La société Américaine faite de bruit, de violence télévisée sur
fond de sexe et de racisme apparaît comme un terreau favorable à de
telles conduites. Ce n'est pas la première fois qu'on aura vu les
héros du petit écran et autres Starky et Hutch faire des émules
chez des individus à la recherche d'émotions fortes!!
LES METHODES DU FBI
Les Serial Killers représentent une menace d'autant plus sérieuse
qu'ils sont très difficiles à appréhender : ils n'ont la plupart
du temps aucune relation connue avec leurs victimes et qu' ils sont
très mobiles, voyageant d' Etat en Etat. Et lorsqu'on les arrête
pour un meurtre, il est très difficile d'apporter la preuve de leurs
autres forfaits. Certains Serial Killers sont restés en liberté
pendant des années, aucun lien n'ayant pu être établi entre leurs
différents crimes.
Dès qu'ils sont libérés, la
plupart des Serial Killers recommencent aussitôt à tuer. Ce qui
fait penser à la plupart des psychiatres qu'ils sont insoignables et
ne perdront jamais leur goût pour la chair fraîche.

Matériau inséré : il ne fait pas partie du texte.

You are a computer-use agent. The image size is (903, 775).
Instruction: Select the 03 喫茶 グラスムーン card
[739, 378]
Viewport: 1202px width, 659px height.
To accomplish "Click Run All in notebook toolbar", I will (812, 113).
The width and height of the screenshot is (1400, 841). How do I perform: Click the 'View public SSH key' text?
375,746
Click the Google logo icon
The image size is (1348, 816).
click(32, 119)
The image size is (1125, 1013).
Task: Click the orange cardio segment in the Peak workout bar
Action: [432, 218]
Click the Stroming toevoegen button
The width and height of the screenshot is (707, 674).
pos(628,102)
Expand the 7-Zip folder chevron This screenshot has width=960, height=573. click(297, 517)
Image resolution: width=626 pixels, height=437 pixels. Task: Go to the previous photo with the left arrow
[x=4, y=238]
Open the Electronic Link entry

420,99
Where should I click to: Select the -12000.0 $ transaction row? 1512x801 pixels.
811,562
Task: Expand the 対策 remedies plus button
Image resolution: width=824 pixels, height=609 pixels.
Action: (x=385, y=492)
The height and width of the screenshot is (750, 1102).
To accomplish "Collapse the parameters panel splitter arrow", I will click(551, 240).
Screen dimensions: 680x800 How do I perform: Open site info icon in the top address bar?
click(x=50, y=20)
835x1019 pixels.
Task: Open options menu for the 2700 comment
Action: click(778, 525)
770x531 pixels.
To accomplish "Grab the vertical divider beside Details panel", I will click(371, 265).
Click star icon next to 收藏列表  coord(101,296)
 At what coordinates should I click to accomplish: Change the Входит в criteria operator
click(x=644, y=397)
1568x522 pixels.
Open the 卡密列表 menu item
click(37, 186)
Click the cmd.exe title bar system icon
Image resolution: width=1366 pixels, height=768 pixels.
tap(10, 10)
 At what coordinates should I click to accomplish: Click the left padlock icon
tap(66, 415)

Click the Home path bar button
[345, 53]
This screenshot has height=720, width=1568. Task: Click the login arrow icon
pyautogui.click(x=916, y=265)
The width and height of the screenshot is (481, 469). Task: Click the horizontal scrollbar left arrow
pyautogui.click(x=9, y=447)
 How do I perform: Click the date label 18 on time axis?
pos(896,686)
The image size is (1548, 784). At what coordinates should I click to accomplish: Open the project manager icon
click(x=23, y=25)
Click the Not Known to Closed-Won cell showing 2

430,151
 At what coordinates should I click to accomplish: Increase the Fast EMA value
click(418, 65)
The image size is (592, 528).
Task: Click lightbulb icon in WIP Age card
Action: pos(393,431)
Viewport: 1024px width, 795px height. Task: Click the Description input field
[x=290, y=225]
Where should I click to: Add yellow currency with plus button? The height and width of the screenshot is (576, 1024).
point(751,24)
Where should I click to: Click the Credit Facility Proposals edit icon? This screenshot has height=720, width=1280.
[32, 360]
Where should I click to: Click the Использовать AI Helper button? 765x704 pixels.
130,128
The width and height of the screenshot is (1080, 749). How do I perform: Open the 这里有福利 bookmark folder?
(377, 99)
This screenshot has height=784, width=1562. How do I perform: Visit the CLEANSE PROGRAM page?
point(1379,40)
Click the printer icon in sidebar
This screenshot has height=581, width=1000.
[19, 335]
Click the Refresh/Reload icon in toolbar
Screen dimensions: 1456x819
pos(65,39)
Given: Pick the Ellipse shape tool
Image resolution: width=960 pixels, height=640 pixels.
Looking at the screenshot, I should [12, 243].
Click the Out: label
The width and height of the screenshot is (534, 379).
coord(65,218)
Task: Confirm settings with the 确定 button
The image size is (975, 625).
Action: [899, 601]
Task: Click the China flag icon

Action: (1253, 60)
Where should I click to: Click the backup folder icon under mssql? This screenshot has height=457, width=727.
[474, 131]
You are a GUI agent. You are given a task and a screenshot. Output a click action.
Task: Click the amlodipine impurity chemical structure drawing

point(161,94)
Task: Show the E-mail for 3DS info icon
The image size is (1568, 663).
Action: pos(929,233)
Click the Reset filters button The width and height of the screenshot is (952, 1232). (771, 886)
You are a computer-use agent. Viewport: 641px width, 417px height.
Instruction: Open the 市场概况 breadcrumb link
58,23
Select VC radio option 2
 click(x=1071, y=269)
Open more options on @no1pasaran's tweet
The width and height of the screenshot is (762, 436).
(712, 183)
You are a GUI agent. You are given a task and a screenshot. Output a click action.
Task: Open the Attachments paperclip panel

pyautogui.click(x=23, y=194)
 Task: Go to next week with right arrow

Pour mieux traquer les Serial
Killers le FBI a créé en 1985 le National Center for the Analysis
of Violent Crimes(NCAVC) qui est un des plus bels exemples de police
scientifique. Il dispose de deux outils permettant d'identifier les
Serial Killers, le Violent Criminal Apprehension Program (VICAP) et
les portraits robots psychologiques.
Le VICAP est un programme
d'ordinateur destiné à collecter des données sur les crimes
violents. Chaque enquêteur local remplit un questionnaire qu'il
envoie ensuite au National Center, celui-ci est alors rentré dans la
base de données et comparé à l'ensemble des autres crimes non
élucidés afin de retrouver les crimes ayant les mêmes
caractéristiques. Des réunions sont alors organisées entre les
forces de police des Etats dans lesquels ils ont été commis.
Le FBI recourt également à son
"Behavioral Science Unit" , formée de psychiatres et de
spécialiste en criminologie, pour dresser le portrait psychologique
des meurtriers non-indentifiés. Cette unité procède par ailleurs
à l'interrogation systématique de tous les meurtriers arrêtés
afin d'en déduire des lois psychologiques : Lorsque la victime est
rendue méconnaissable, cela permet de présumer d'une connaissance
préalable entre celle-ci et son assassin. Trop de propreté indique
que son auteur est sorti d'un hôpital psychiatrique depuis moins de
six mois.
Plus de mille meurtres lui sont
soumis chaque année et dans 77% des cas le portrait s'est révélé
exact. Depuis quelques années des programmes équivalents existent
en Angleterre ou au Canada, pays où les collaboration entre
policiers et psychiatres sont beaucoup plus anciennes qu'en France.